▸ Task instructions
Between the line containing "Open the camera snapshot mode icon" and the line containing "Given: Click the XS column header" lies a run of lines; give that run again exactly, with both of those lines, and nothing else from the entries below.
Segment Start: Data for this exercise
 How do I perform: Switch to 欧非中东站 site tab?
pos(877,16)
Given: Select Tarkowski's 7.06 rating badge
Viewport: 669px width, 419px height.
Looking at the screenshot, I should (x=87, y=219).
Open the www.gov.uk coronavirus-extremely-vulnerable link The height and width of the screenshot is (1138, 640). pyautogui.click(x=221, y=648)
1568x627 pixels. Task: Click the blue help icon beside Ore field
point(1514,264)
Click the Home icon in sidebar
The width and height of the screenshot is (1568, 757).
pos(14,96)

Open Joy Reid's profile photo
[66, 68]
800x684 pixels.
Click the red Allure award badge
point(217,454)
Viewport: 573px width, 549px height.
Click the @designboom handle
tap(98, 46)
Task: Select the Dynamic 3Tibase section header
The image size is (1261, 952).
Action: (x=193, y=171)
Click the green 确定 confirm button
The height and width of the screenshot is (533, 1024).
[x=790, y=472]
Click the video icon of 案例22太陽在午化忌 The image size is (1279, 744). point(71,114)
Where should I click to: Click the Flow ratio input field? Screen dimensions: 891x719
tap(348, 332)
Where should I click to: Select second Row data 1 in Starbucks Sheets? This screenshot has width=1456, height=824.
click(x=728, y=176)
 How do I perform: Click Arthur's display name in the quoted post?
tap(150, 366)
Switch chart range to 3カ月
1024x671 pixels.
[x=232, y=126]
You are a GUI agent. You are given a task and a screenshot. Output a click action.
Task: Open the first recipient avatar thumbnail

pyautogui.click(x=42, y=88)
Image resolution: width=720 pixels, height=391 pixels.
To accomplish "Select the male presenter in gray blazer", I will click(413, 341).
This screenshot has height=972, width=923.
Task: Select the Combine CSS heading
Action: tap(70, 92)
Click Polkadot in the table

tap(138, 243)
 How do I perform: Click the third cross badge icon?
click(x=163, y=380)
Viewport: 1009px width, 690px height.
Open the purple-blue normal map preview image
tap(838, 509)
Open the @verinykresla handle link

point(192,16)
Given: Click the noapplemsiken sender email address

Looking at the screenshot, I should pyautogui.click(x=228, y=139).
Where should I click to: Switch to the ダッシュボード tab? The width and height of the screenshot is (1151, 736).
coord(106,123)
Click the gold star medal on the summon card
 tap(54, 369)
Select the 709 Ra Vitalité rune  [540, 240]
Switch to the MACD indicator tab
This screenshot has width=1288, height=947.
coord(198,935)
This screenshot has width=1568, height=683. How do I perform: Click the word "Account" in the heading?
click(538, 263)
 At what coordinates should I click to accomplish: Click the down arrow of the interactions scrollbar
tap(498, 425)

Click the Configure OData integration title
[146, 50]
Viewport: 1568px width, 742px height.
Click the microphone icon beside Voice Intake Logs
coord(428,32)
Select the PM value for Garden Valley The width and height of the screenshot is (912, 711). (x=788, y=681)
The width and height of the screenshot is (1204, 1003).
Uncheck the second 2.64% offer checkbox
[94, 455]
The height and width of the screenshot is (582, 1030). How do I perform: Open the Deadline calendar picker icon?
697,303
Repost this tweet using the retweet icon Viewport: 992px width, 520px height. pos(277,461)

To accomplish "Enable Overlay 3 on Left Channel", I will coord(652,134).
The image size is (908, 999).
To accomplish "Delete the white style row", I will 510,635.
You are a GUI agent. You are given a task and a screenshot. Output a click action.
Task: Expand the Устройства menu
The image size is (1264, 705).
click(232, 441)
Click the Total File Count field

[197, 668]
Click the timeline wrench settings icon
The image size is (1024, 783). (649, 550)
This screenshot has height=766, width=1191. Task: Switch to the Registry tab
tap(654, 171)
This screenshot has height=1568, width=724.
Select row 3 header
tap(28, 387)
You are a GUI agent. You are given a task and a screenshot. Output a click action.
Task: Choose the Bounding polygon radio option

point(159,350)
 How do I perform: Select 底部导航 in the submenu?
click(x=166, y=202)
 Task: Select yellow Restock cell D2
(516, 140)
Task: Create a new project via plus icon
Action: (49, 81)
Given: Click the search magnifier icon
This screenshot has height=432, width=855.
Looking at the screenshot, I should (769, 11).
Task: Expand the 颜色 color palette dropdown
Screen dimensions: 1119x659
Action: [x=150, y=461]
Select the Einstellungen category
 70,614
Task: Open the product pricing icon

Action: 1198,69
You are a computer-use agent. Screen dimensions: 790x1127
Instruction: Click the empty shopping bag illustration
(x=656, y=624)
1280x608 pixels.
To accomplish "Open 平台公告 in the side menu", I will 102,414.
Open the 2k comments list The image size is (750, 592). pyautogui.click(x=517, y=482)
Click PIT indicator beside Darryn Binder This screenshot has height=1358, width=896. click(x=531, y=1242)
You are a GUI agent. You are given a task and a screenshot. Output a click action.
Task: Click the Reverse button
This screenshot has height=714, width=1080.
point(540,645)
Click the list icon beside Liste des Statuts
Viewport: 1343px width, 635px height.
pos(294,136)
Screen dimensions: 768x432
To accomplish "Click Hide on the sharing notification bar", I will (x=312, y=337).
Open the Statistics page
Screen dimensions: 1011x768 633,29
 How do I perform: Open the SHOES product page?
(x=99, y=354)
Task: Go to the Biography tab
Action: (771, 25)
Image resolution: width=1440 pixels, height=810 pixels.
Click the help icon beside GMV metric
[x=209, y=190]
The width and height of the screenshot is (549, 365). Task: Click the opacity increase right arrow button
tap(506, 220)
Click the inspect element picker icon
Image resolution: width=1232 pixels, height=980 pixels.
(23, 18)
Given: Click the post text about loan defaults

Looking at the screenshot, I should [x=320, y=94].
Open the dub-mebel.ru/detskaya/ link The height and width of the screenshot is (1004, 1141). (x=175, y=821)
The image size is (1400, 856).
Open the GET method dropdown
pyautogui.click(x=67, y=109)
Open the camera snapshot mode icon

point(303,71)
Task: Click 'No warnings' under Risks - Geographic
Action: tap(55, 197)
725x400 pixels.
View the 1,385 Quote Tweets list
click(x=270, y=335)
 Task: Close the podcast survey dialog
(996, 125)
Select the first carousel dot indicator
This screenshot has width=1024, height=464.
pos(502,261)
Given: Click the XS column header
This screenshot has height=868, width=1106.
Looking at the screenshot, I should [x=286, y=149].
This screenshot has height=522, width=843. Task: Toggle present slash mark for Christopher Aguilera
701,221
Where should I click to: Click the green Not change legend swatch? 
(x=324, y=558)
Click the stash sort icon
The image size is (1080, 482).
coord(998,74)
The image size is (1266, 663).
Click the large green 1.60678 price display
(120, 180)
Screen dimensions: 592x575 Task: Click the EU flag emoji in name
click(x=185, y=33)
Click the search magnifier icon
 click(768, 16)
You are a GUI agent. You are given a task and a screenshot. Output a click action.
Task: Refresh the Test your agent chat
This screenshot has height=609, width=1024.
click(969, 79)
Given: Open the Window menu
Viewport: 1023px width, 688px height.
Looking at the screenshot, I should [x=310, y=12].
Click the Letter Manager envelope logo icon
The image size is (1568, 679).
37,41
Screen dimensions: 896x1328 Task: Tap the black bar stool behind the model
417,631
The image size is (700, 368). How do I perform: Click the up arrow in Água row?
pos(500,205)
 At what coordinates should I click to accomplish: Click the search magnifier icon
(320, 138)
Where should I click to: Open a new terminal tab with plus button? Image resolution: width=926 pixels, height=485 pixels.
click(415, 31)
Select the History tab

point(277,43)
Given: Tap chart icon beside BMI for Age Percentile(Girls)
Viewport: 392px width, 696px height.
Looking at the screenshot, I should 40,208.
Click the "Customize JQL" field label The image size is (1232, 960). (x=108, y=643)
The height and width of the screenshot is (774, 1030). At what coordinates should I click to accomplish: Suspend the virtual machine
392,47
Segment End: Data for this exercise
▸ Solution for this task
Open the camera snapshot mode icon

point(303,71)
Task: Click 'No warnings' under Risks - Geographic
Action: tap(55, 197)
725x400 pixels.
View the 1,385 Quote Tweets list
click(x=270, y=335)
 Task: Close the podcast survey dialog
(996, 125)
Select the first carousel dot indicator
This screenshot has width=1024, height=464.
pos(502,261)
Given: Click the XS column header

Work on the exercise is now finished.